Exercise requirements: Beginning with the line containing "Task: Click the sort handle on Shadow module", transcribe every line exactly down to the last one in the records below, and drop the pictures.
========================================
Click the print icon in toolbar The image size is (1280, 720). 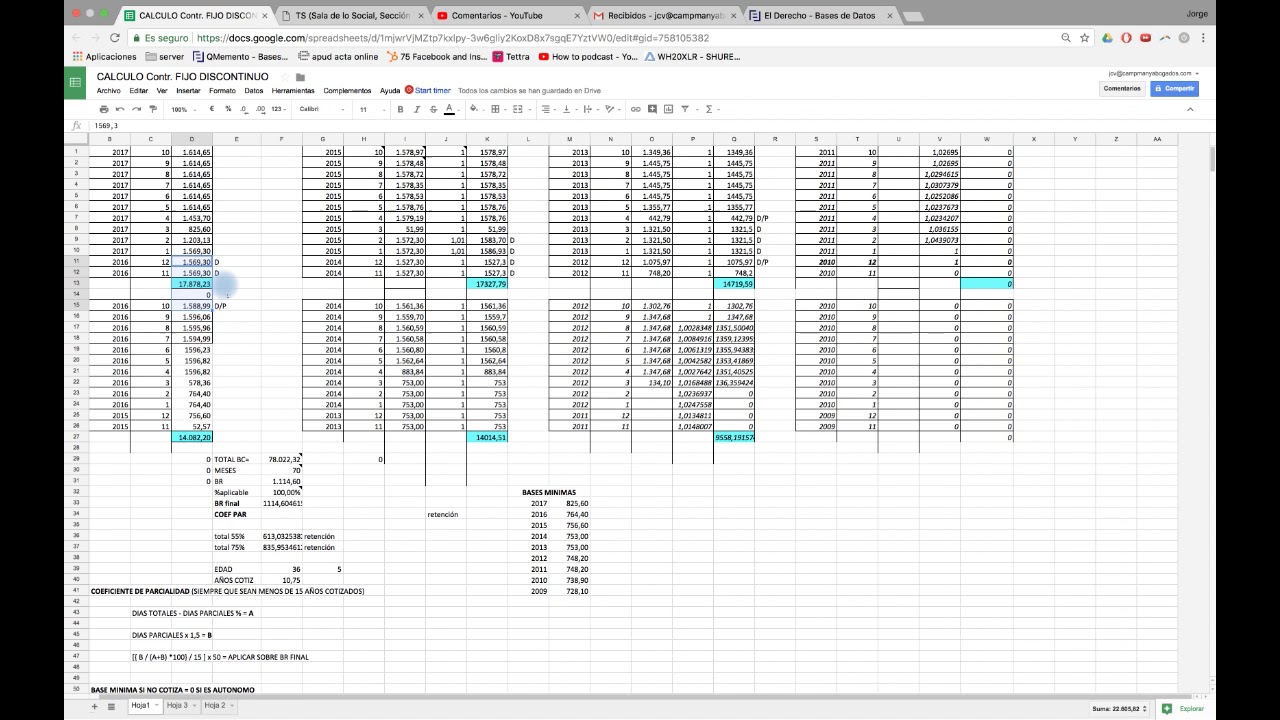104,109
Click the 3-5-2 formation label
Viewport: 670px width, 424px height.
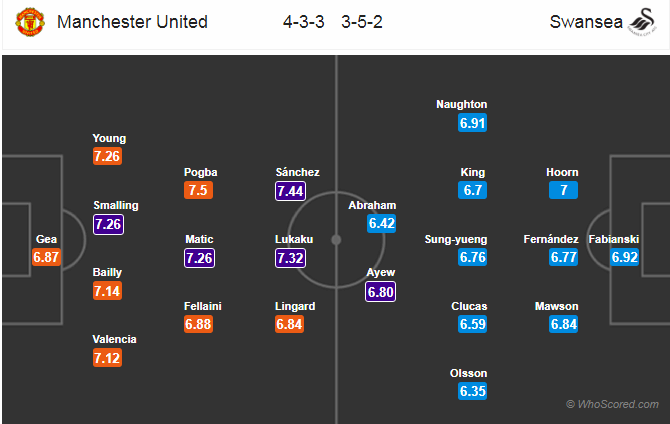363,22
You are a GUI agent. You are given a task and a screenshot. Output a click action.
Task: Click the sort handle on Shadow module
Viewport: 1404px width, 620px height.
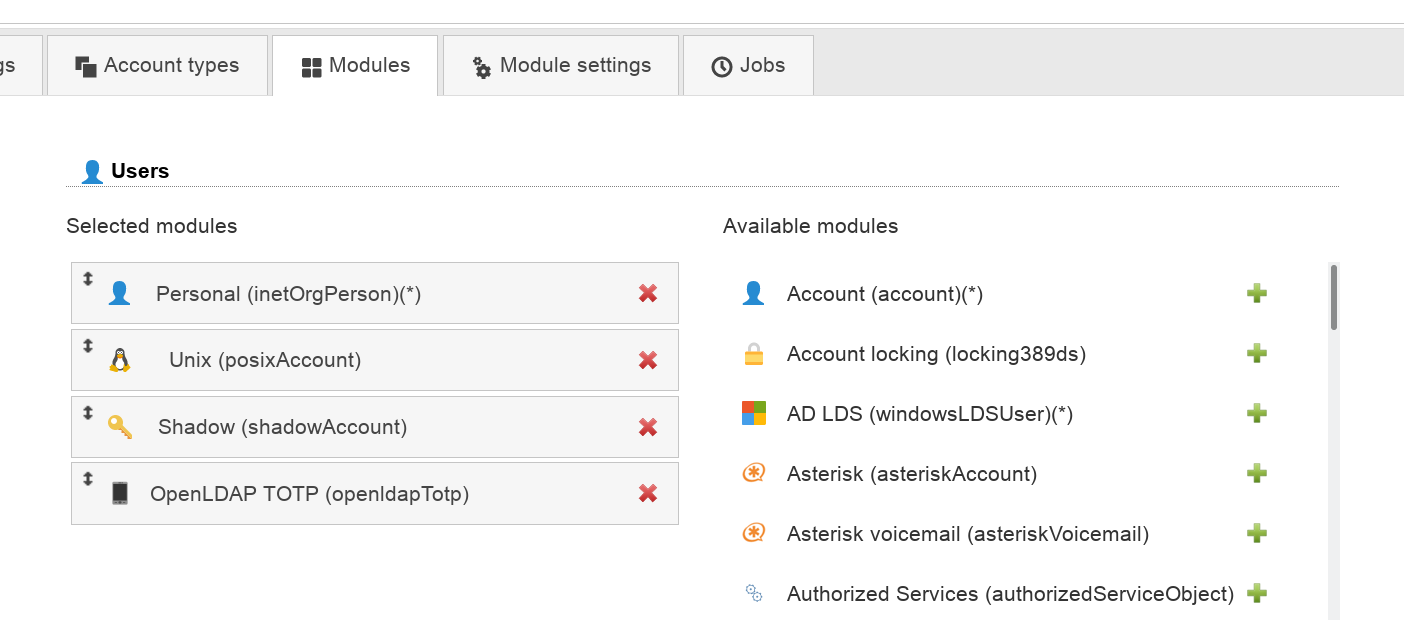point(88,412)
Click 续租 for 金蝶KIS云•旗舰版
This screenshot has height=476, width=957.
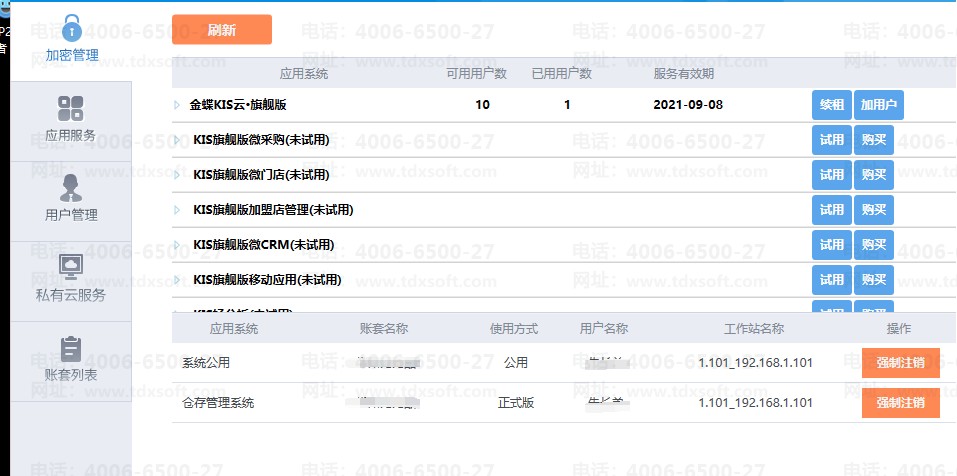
========================================
Task answer:
Task: Click the sort handle on Shadow module
Viewport: 1404px width, 620px height.
point(88,412)
Click 续租 for 金蝶KIS云•旗舰版
This screenshot has height=476, width=957.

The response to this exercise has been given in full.